However its phase is less under control without any additional
assumptions and may conflict with the constraint (\ref{3rd}) for the
CP problem. As we will see below, $B$ often contains a term
proportional to the gravitino mass $m_{3/2}$. The magnitude of the
gravitino mass is fixed by the requirement that the cosmological
constant should vanish. Its phase is, however, not constrained and is
in general different from that of the gaugino mass. For example, in
the string-inspired supergravity model, the $B$ parameter is given 
by $B=A-m_{3/2}$ in the dilaton dominant case~\cite{sugra}. In this
case, the phase of the $A$ parameter is the same as that of the
gaugino mass and given by that of the dilation $F$ term which is
generally undetermined. Then the phase of $B$ is uncorrelated to the
gaugino mass phase. Other scenarios along this line have also been
discussed in~\cite{others}.

• • • • • • •

*WHAT TO DO*.
List every quantity whose phase the passage on the B parameter's phase mentions.

• • • • • • •

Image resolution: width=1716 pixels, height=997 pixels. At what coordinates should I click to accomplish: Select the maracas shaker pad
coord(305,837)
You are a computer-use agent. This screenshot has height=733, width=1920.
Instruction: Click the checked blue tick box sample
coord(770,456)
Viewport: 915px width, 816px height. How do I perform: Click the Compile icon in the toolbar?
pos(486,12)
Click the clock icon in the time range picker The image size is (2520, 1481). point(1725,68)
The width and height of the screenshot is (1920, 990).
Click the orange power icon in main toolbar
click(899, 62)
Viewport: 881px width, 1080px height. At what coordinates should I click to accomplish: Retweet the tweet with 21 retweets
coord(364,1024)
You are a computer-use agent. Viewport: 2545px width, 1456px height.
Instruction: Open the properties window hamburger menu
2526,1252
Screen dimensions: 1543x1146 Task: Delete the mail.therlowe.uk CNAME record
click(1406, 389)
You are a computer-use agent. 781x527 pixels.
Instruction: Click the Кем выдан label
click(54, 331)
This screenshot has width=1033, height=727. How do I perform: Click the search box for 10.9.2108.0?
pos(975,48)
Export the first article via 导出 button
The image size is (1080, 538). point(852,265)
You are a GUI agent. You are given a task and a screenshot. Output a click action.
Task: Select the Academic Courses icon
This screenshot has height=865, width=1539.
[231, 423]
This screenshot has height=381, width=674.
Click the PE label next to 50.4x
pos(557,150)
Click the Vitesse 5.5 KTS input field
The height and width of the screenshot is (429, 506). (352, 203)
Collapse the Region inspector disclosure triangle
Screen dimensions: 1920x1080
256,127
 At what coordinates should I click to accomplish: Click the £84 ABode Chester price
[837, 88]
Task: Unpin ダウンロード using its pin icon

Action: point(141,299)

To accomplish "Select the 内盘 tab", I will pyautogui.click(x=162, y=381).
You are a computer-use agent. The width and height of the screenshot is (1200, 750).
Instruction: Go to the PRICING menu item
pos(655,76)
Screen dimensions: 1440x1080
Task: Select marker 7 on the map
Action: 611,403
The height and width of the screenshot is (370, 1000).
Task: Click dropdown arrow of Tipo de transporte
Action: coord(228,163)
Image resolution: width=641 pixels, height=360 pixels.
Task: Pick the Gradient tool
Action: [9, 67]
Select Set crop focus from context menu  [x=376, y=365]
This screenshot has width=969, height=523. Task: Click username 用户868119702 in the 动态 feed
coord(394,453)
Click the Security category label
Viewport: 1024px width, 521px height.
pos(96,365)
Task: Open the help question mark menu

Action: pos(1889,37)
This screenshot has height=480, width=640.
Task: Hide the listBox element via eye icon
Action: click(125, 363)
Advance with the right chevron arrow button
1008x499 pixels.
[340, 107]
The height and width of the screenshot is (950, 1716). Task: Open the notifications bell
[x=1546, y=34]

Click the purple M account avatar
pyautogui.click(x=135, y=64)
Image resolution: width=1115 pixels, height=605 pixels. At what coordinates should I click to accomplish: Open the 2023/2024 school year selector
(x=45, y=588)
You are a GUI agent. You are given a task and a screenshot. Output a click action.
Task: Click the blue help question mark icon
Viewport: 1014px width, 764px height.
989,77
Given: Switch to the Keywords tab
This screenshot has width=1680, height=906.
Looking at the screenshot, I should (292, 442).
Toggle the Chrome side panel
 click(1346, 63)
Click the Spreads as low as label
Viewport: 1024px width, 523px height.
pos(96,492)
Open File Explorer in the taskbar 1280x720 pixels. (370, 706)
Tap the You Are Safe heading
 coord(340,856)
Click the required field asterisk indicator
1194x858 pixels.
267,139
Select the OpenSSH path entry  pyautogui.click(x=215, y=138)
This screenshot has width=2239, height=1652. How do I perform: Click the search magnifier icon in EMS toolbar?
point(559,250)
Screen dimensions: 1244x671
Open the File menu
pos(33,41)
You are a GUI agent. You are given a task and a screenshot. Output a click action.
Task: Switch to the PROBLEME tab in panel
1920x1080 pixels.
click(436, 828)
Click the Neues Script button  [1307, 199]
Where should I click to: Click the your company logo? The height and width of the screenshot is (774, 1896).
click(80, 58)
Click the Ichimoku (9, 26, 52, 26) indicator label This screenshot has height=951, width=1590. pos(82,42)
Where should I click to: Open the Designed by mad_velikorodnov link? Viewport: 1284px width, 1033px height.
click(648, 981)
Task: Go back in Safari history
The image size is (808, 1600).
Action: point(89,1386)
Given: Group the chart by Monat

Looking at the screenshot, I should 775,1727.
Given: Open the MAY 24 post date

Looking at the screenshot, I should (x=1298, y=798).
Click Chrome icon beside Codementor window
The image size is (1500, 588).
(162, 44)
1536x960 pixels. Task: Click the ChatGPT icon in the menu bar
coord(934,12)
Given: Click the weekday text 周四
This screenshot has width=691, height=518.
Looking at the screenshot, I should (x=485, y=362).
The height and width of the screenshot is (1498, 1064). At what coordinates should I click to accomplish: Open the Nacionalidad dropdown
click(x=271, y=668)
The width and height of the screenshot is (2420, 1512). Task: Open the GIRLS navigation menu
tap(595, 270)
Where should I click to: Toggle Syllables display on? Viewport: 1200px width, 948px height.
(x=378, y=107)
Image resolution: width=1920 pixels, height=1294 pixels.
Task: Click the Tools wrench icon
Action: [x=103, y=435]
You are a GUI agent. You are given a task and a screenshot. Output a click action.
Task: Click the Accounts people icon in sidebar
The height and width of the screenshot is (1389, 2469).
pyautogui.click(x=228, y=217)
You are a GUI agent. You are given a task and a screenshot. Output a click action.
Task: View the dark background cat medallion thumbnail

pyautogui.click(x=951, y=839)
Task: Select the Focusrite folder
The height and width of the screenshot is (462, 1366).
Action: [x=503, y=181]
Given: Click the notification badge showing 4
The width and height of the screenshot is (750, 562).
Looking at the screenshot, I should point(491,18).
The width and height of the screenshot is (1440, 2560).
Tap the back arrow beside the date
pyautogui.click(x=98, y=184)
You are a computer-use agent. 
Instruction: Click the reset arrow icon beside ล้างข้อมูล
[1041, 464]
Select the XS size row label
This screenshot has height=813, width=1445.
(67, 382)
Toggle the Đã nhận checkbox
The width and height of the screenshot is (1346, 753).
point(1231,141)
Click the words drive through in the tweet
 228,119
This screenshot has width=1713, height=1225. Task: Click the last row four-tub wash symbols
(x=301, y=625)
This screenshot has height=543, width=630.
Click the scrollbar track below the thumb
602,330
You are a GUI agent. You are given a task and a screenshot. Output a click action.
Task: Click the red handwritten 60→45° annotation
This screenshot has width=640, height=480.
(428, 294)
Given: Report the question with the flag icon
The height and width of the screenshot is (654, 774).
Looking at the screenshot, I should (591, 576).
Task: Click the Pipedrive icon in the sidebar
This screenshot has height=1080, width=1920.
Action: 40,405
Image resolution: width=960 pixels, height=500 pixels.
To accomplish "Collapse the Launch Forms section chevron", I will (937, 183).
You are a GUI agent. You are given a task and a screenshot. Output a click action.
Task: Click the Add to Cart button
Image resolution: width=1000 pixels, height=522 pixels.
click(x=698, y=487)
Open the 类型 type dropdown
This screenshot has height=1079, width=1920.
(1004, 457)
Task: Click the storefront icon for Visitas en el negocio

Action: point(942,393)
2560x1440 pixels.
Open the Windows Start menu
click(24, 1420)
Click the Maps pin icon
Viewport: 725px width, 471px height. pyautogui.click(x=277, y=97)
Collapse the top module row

• • • • • • •

*SOLUTION FOR THIS PROBLEM*.
The B parameter, the gravitino mass, the gaugino mass, the A parameter, the F term